• _Listed entries_:

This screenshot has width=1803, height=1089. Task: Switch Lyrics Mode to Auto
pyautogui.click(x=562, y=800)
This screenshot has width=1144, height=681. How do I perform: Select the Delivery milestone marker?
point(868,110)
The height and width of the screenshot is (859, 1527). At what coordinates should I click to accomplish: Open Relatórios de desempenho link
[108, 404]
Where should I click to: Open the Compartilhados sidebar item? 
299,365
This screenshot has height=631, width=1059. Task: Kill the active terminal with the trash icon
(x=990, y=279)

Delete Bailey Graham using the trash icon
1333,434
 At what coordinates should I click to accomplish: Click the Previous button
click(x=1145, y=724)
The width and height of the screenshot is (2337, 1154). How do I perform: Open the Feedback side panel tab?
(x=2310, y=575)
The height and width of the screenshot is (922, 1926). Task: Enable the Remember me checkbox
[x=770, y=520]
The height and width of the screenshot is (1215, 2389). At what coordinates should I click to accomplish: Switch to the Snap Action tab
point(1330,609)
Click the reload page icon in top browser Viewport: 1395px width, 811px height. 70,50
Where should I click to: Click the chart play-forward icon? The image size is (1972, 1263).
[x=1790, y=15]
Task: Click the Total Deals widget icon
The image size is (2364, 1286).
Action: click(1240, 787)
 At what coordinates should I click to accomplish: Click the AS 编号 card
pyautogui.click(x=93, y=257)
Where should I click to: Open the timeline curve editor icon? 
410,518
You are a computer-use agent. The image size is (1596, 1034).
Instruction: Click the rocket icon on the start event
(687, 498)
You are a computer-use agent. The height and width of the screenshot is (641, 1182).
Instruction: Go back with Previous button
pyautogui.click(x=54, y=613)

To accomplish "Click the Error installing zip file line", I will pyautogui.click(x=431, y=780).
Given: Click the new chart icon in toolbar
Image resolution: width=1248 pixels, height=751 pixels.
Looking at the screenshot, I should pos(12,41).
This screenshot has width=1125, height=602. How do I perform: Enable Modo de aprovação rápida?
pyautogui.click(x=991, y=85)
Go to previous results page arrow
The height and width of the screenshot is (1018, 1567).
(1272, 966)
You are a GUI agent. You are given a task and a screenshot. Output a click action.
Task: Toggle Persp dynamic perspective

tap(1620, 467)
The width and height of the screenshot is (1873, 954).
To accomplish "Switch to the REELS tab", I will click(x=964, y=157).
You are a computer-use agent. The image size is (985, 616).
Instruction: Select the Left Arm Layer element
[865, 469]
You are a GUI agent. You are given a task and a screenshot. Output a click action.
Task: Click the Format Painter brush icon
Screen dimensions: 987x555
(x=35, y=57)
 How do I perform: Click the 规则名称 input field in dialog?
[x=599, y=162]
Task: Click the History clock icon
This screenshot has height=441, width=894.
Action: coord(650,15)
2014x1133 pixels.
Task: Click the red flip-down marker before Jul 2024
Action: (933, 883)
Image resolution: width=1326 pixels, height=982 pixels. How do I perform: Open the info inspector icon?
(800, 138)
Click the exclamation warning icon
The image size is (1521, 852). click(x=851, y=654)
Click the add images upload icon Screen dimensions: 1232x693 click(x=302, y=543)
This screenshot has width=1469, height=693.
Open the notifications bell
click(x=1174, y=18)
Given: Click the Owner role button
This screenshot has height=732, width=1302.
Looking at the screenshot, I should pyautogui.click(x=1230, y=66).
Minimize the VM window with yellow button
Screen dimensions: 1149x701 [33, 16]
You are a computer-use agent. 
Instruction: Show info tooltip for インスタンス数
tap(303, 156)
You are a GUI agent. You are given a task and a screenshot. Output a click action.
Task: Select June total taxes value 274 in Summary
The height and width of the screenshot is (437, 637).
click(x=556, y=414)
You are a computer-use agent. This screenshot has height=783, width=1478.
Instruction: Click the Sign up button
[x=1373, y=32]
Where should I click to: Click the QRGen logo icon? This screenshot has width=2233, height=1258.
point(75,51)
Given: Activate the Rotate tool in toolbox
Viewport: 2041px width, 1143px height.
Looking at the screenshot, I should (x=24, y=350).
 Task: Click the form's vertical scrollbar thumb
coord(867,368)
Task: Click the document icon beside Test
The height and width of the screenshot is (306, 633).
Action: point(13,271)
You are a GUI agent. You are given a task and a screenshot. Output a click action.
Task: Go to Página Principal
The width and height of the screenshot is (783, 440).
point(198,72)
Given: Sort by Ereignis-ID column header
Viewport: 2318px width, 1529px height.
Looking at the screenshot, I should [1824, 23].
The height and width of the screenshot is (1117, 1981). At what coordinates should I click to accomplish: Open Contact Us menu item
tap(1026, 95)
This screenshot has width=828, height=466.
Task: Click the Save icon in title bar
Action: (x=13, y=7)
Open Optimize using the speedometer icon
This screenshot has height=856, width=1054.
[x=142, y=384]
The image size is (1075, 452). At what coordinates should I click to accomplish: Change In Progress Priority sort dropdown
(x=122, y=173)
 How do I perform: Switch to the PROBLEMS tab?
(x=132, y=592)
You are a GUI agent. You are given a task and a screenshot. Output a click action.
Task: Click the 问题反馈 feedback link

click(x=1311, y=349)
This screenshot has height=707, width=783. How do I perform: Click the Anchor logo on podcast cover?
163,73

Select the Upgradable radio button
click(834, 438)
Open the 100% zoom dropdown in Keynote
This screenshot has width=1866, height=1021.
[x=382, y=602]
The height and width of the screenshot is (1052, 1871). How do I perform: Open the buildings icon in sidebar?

• _Work to be completed_:
Start at the line containing "The width and height of the screenshot is (783, 440).". Repeat it and each line after it, word for word, to the end of the records.

• _Task result_:
The width and height of the screenshot is (783, 440).
point(198,72)
Given: Sort by Ereignis-ID column header
Viewport: 2318px width, 1529px height.
Looking at the screenshot, I should [1824, 23].
The height and width of the screenshot is (1117, 1981). At what coordinates should I click to accomplish: Open Contact Us menu item
tap(1026, 95)
This screenshot has width=828, height=466.
Task: Click the Save icon in title bar
Action: (x=13, y=7)
Open Optimize using the speedometer icon
This screenshot has height=856, width=1054.
[x=142, y=384]
The image size is (1075, 452). At what coordinates should I click to accomplish: Change In Progress Priority sort dropdown
(x=122, y=173)
 How do I perform: Switch to the PROBLEMS tab?
(x=132, y=592)
You are a GUI agent. You are given a task and a screenshot. Output a click action.
Task: Click the 问题反馈 feedback link

click(x=1311, y=349)
This screenshot has height=707, width=783. How do I perform: Click the Anchor logo on podcast cover?
163,73

Select the Upgradable radio button
click(834, 438)
Open the 100% zoom dropdown in Keynote
This screenshot has width=1866, height=1021.
[x=382, y=602]
The height and width of the screenshot is (1052, 1871). How do I perform: Open the buildings icon in sidebar?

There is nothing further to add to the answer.